*** Opening of Data excerpts ***

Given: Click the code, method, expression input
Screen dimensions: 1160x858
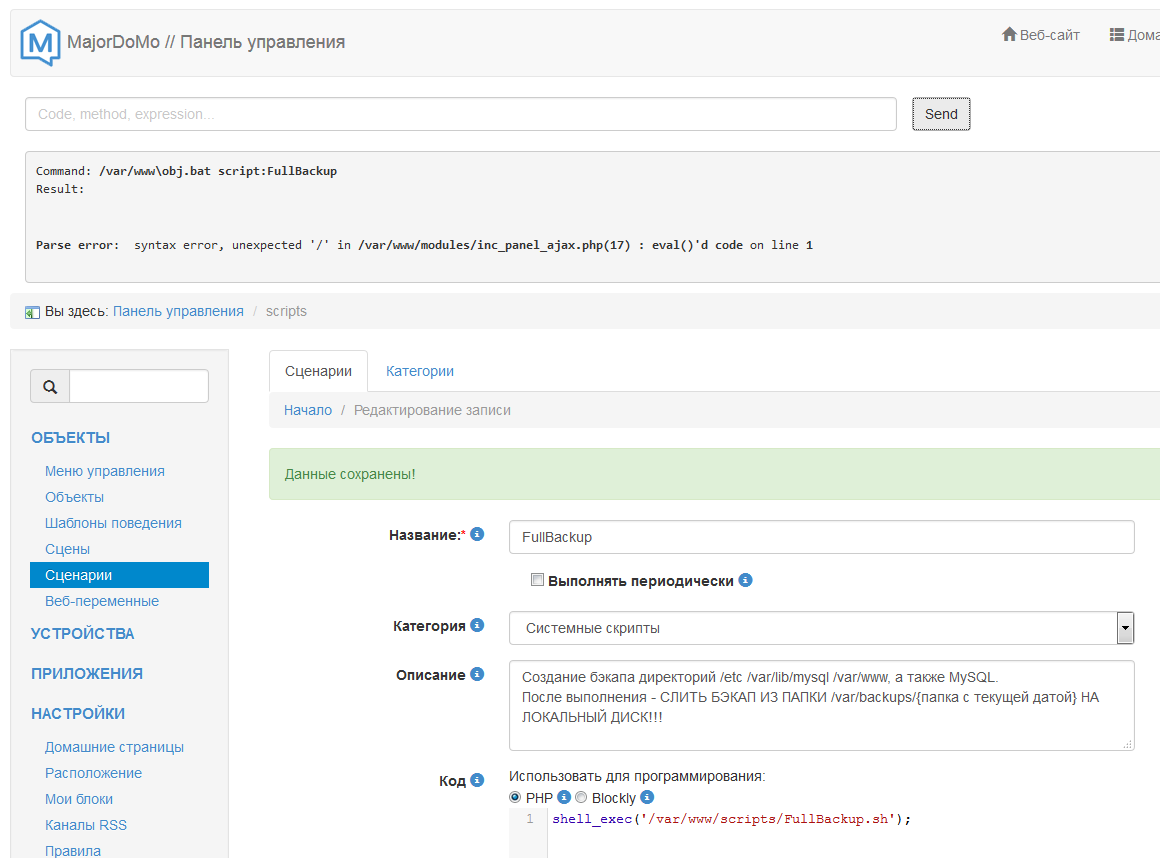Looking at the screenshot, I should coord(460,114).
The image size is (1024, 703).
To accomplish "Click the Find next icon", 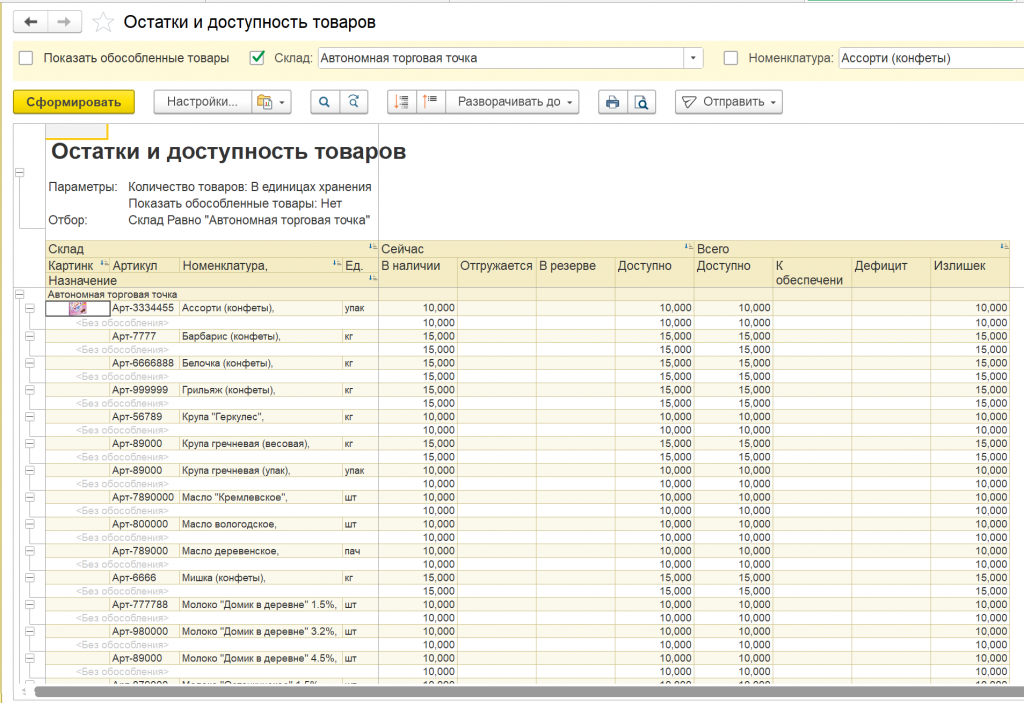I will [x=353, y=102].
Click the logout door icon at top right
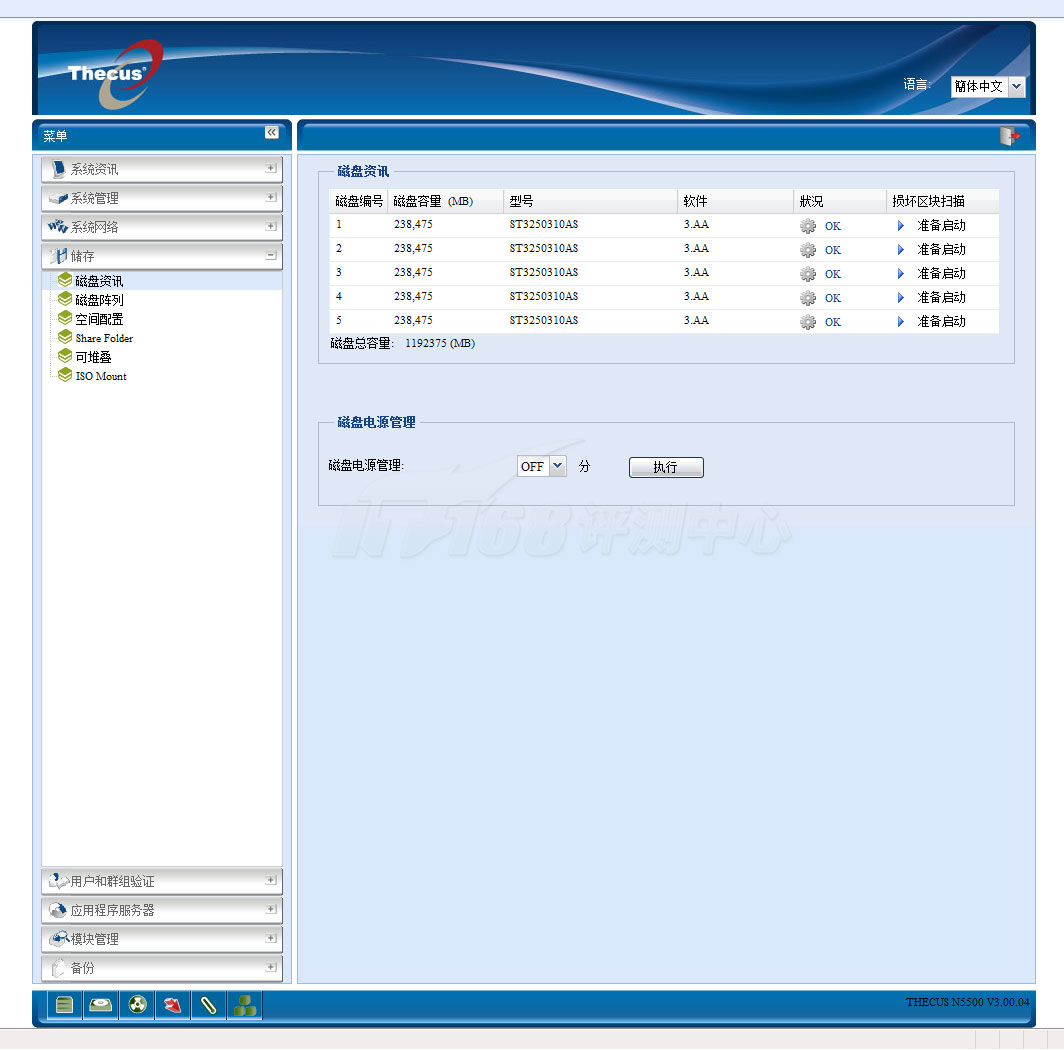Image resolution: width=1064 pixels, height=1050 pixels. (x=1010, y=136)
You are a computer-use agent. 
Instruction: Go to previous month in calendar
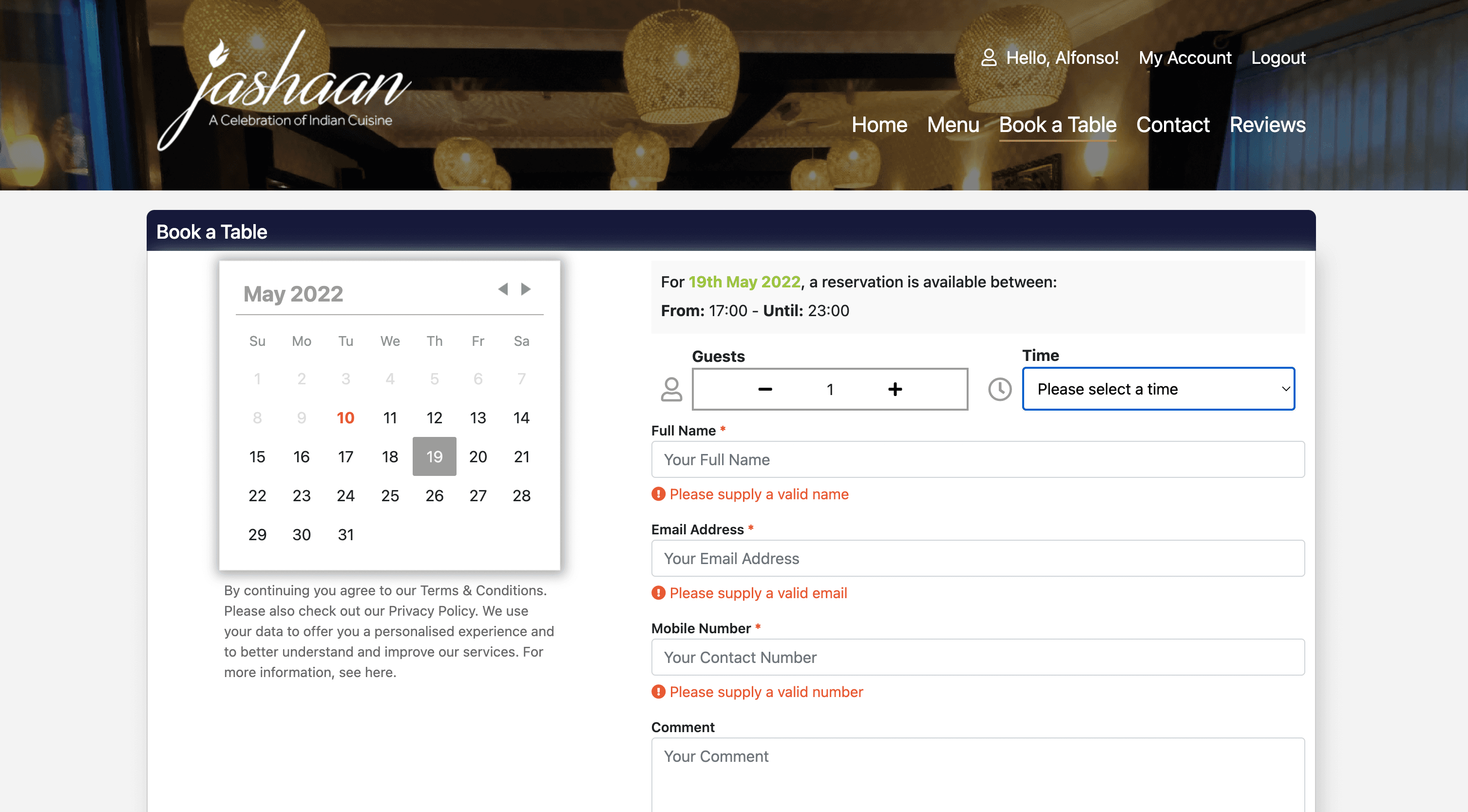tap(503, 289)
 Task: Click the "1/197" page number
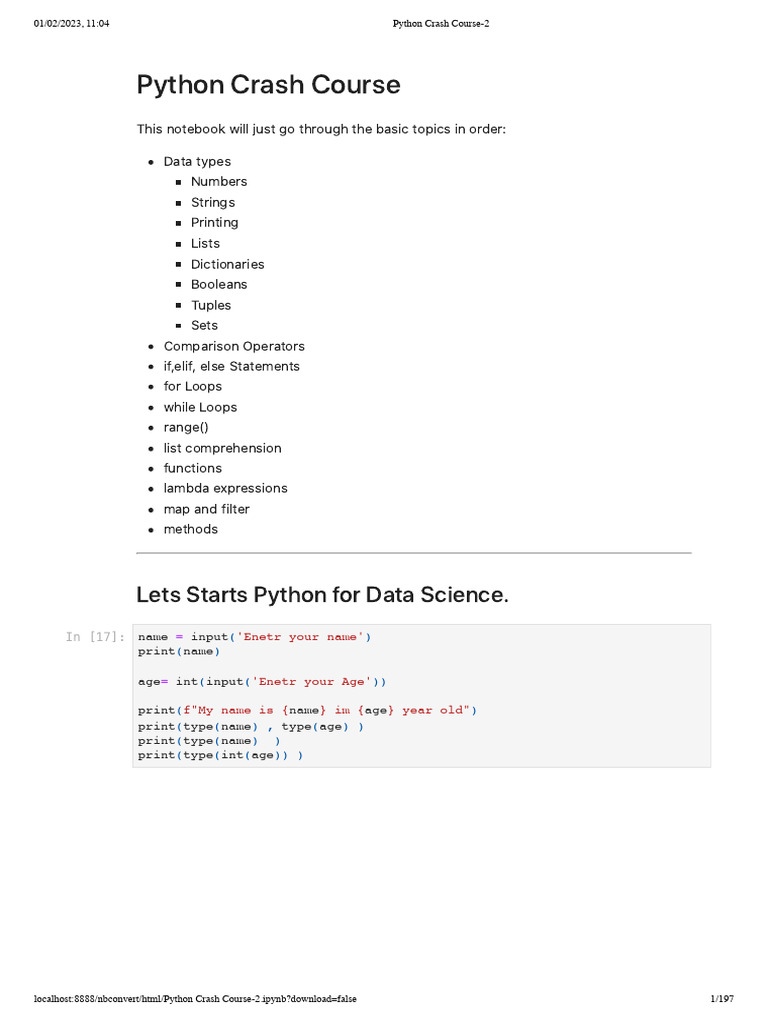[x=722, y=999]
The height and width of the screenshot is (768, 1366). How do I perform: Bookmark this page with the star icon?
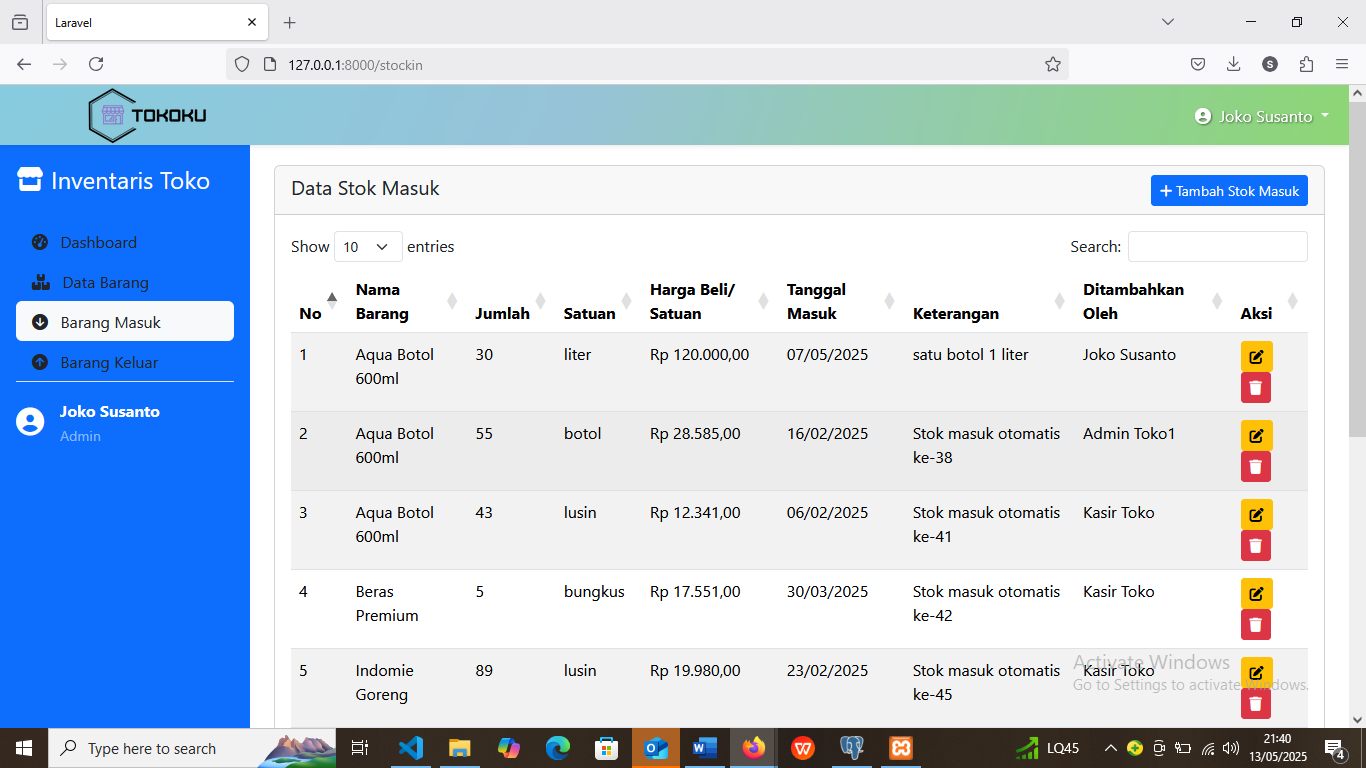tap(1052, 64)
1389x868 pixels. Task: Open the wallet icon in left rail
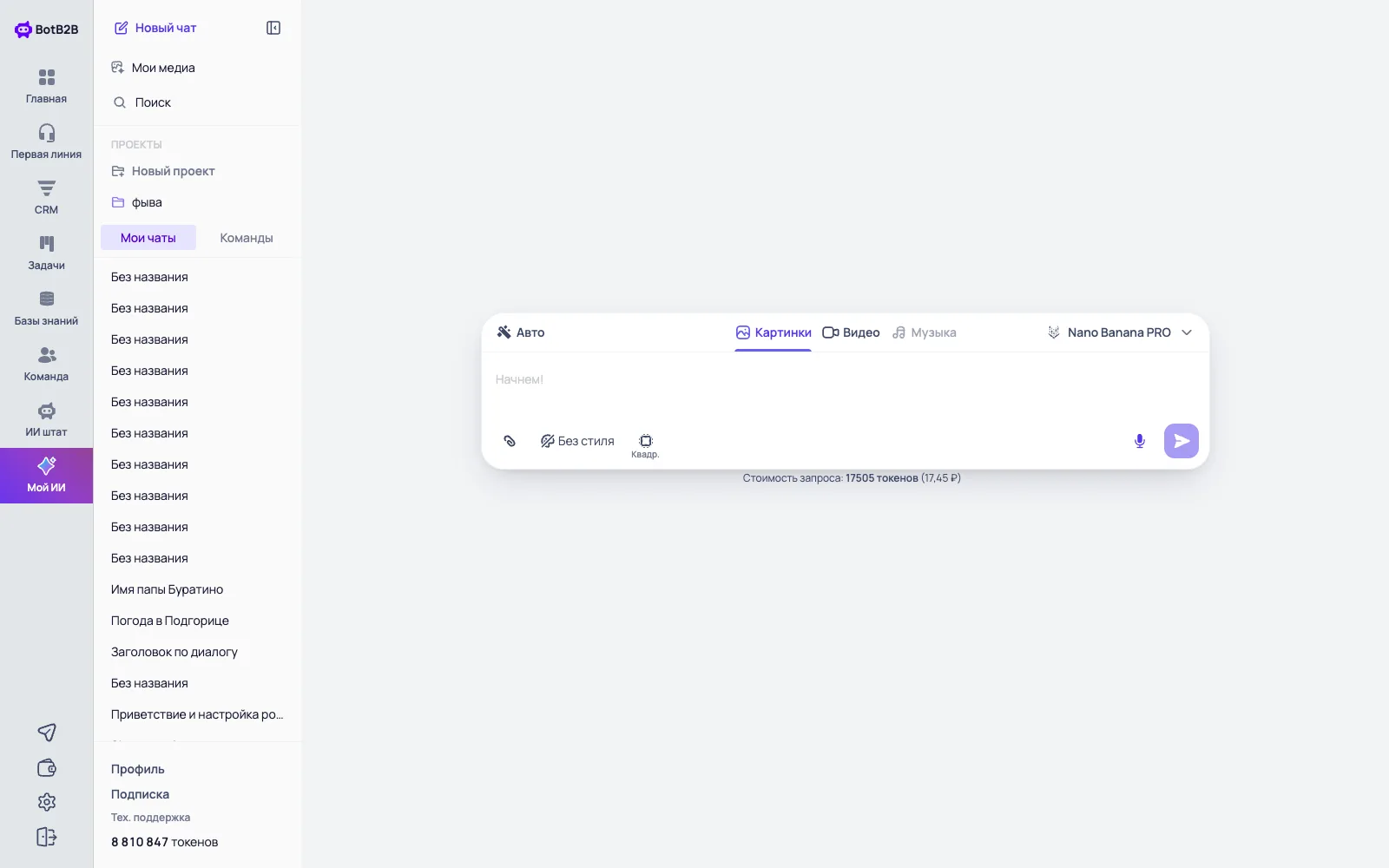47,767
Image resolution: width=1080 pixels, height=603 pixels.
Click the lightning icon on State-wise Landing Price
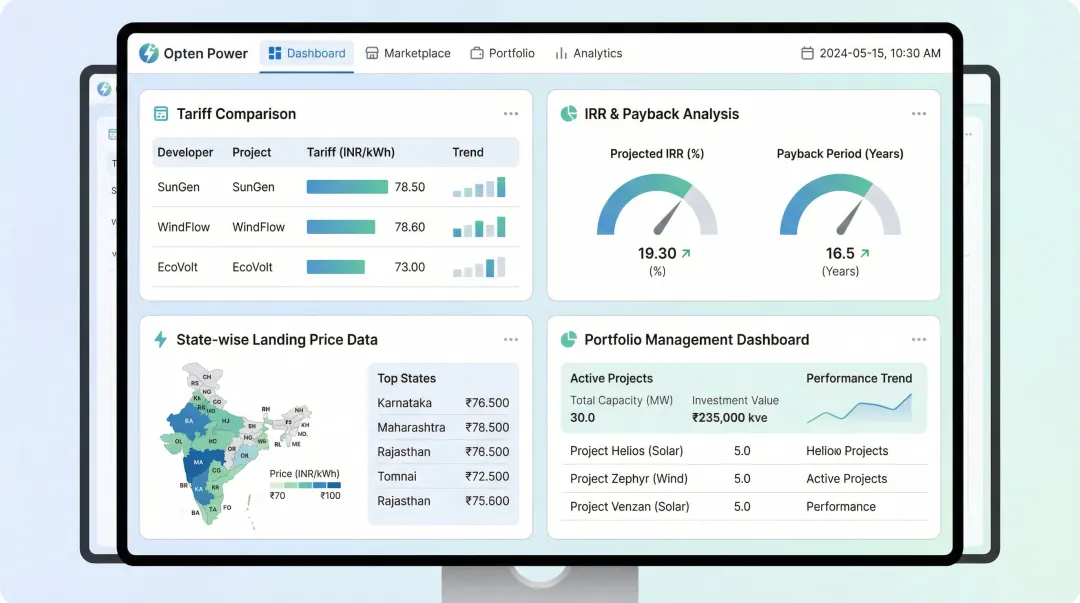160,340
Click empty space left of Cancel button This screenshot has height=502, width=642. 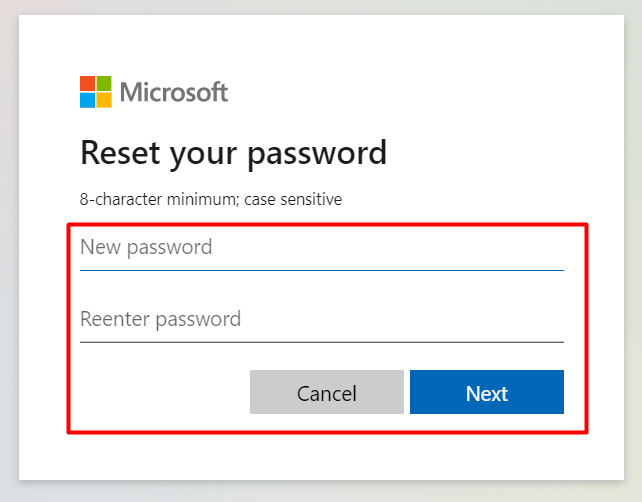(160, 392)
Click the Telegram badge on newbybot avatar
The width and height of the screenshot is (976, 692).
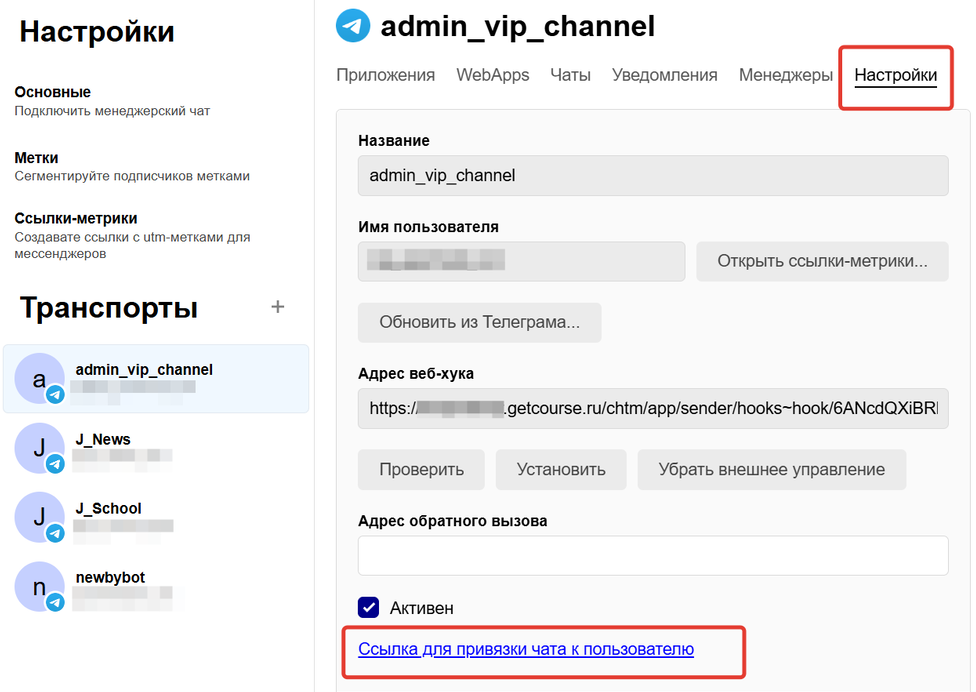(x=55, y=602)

*** Close of Data excerpts ***

=== Task requirements ===
Because the copy must hold no pictures, return only the lines that run from the line containing "Click the Telegram badge on newbybot avatar" to the end of the data above, each exactly as it stands.

=== Task answer ===
Click the Telegram badge on newbybot avatar
The width and height of the screenshot is (976, 692).
(x=55, y=602)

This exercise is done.